── Records for processing

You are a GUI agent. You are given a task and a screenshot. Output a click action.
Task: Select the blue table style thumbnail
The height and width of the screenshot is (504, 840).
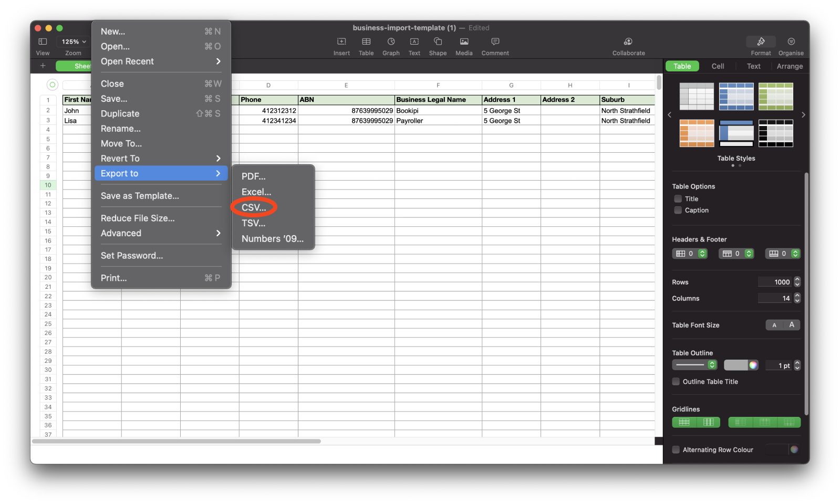pyautogui.click(x=736, y=96)
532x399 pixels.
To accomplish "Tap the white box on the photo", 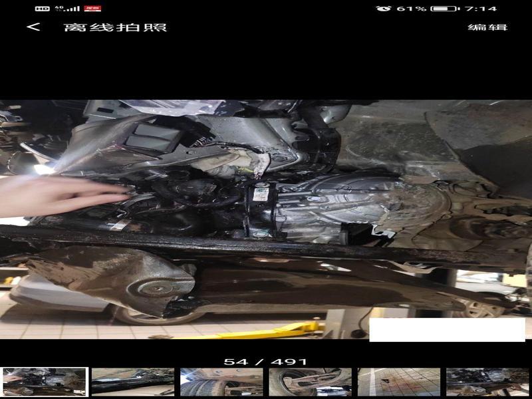I will point(447,329).
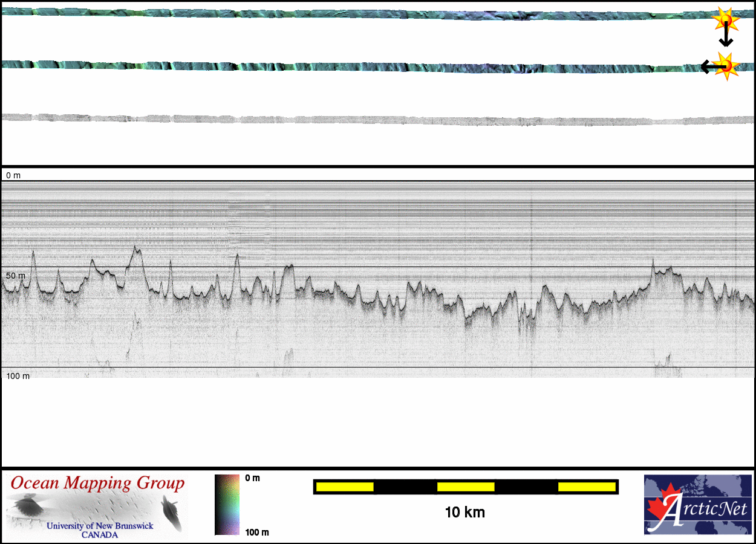Click the 0 m depth label above profile

tap(13, 175)
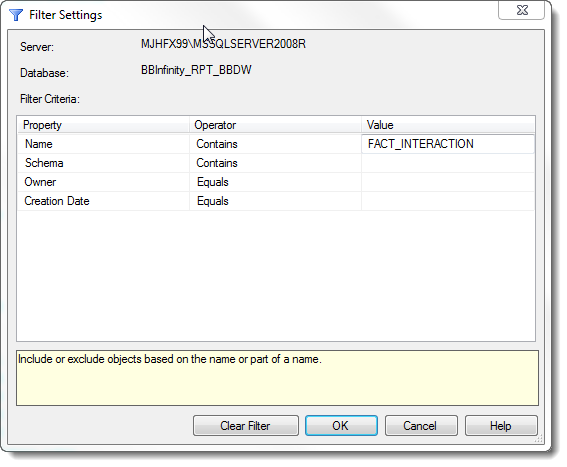Image resolution: width=567 pixels, height=467 pixels.
Task: Click the Owner value cell
Action: [448, 182]
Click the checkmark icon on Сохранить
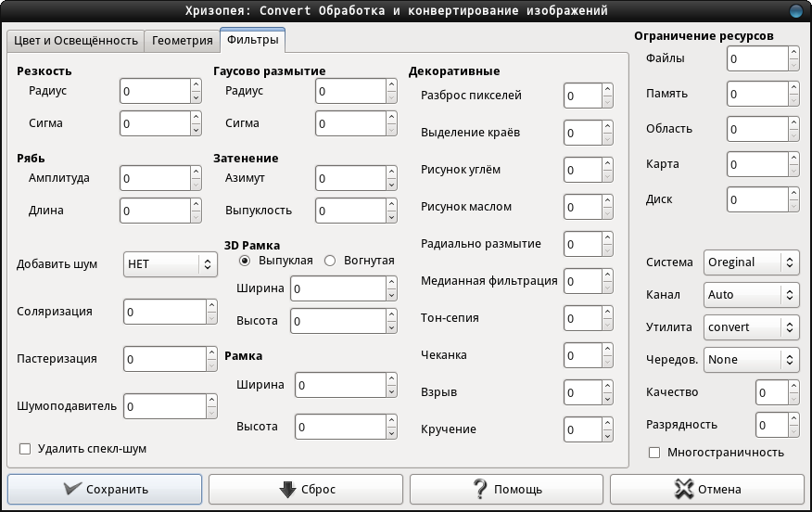Screen dimensions: 812x512 pos(72,489)
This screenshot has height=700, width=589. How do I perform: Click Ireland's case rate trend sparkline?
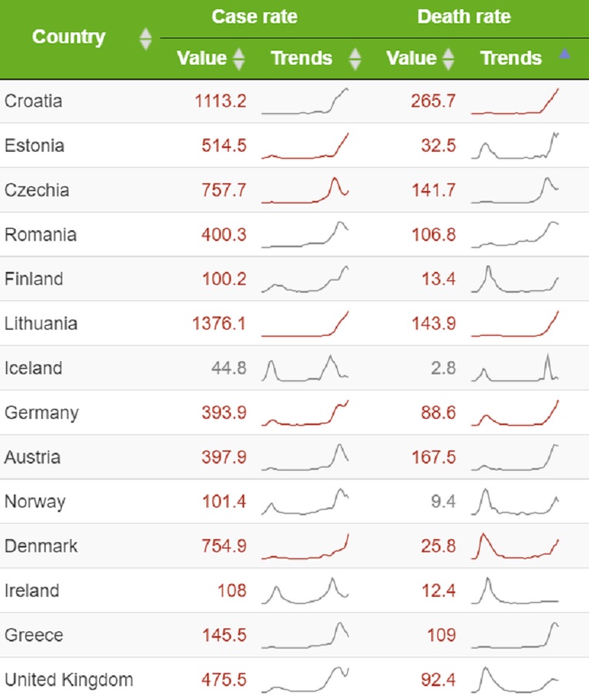click(x=305, y=591)
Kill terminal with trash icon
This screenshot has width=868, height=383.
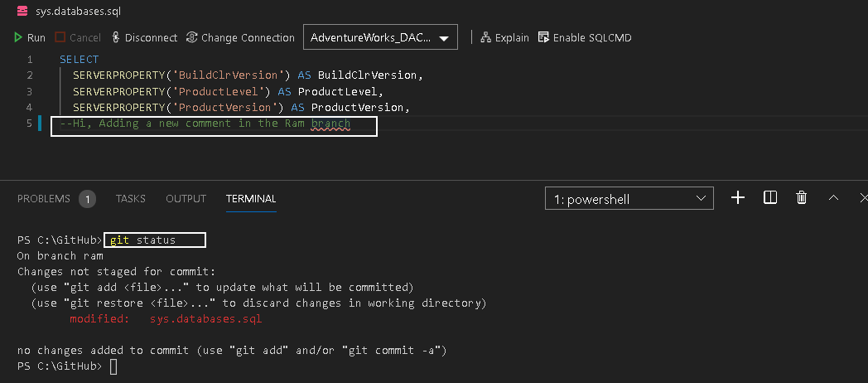tap(801, 197)
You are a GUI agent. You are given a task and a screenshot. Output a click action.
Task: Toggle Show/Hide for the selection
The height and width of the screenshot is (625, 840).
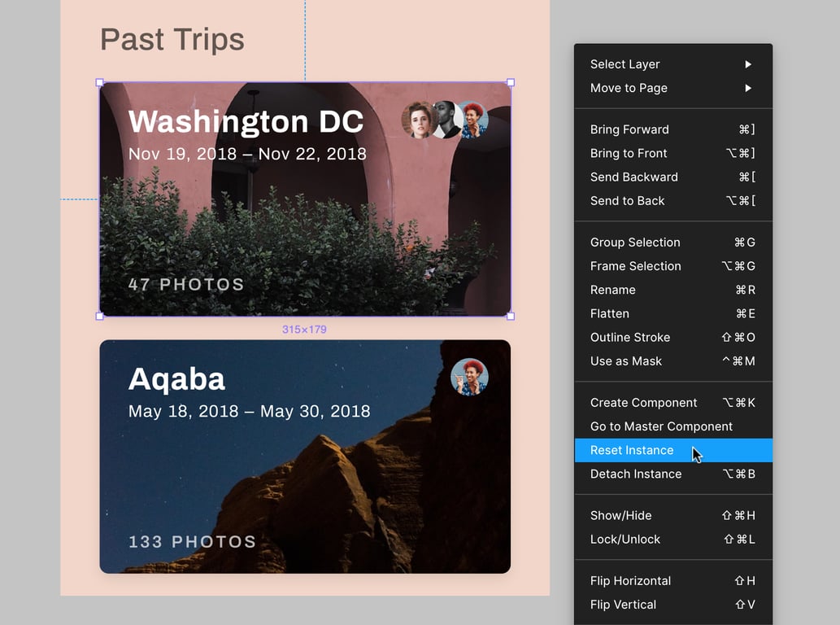(x=620, y=515)
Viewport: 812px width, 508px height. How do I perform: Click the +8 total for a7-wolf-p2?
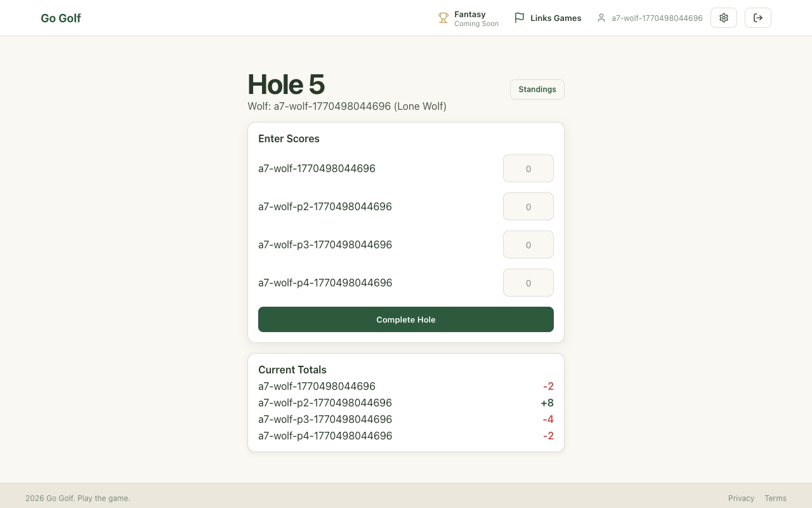tap(547, 403)
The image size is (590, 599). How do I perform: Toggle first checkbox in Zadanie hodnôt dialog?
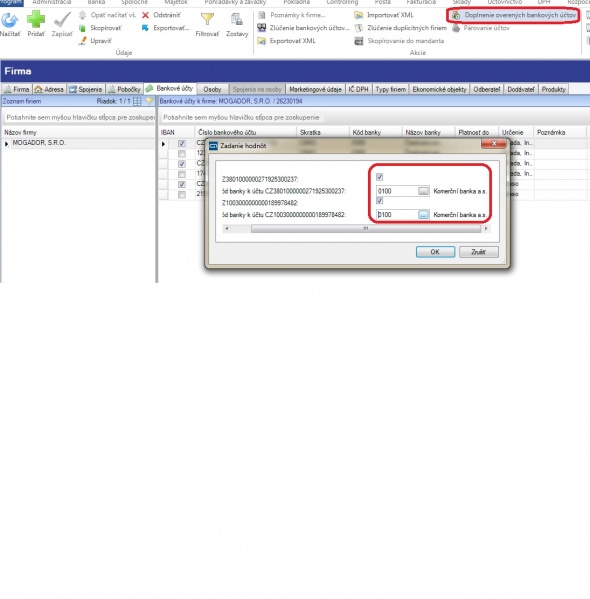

────

**Task to carry out**
What is needed is an exact repetition of every line from the line with "Task: Toggle Show/Hide for the selection" to the end of the data above, both ends included, with no pictures.

**Response area**
Task: Toggle Show/Hide for the selection
The height and width of the screenshot is (625, 840).
(x=620, y=515)
Viewport: 812px width, 508px height. How do I perform: Click the +8 total for a7-wolf-p2?
tap(547, 403)
The image size is (590, 599). How do I perform: Toggle first checkbox in Zadanie hodnôt dialog?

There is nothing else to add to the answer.